● **WORK INSTRUCTION**
From the line with "This screenshot has height=1310, width=2526." to the line with "You are a computer-use", retype every line exactly, including those two, and leave out the rest of the data below.

(Beginning of DATA PROVIDED)

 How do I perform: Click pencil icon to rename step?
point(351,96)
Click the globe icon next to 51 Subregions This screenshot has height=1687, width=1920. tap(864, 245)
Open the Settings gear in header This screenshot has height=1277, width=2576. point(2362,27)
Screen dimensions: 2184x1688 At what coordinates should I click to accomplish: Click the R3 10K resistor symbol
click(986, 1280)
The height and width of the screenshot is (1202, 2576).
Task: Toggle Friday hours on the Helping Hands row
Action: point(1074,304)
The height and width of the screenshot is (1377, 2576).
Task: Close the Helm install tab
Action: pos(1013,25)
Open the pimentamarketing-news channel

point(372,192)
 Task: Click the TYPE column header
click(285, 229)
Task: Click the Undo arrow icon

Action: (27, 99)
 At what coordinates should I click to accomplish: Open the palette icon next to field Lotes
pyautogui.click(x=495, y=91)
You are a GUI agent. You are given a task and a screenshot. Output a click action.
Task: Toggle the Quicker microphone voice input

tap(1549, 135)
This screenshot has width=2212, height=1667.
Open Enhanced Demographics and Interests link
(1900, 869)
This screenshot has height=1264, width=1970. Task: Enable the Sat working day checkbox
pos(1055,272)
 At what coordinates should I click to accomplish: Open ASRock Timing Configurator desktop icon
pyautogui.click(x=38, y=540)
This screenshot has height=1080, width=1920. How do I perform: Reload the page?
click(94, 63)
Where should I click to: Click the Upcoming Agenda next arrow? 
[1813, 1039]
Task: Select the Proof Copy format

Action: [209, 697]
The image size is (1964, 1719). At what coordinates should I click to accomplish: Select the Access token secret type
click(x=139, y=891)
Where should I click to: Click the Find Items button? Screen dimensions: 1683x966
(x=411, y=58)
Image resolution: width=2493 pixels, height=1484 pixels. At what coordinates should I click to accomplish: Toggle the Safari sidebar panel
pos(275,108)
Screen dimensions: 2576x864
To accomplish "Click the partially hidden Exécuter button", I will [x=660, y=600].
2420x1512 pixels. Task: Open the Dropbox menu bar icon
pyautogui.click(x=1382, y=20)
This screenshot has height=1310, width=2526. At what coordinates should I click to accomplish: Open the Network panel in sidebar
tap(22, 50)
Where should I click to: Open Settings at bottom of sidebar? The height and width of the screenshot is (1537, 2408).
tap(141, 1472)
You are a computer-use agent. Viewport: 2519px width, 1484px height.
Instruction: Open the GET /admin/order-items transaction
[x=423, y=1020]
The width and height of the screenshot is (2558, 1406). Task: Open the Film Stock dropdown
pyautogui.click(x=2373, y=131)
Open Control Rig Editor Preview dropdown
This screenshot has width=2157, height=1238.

(End of DATA PROVIDED)

● **TASK ANSWER**
This screenshot has height=1310, width=2526. At what coordinates should I click to accomplish: Open the Network panel in sidebar
tap(22, 50)
Where should I click to: Open Settings at bottom of sidebar? The height and width of the screenshot is (1537, 2408).
tap(141, 1472)
You are a computer-use agent. Viewport: 2519px width, 1484px height.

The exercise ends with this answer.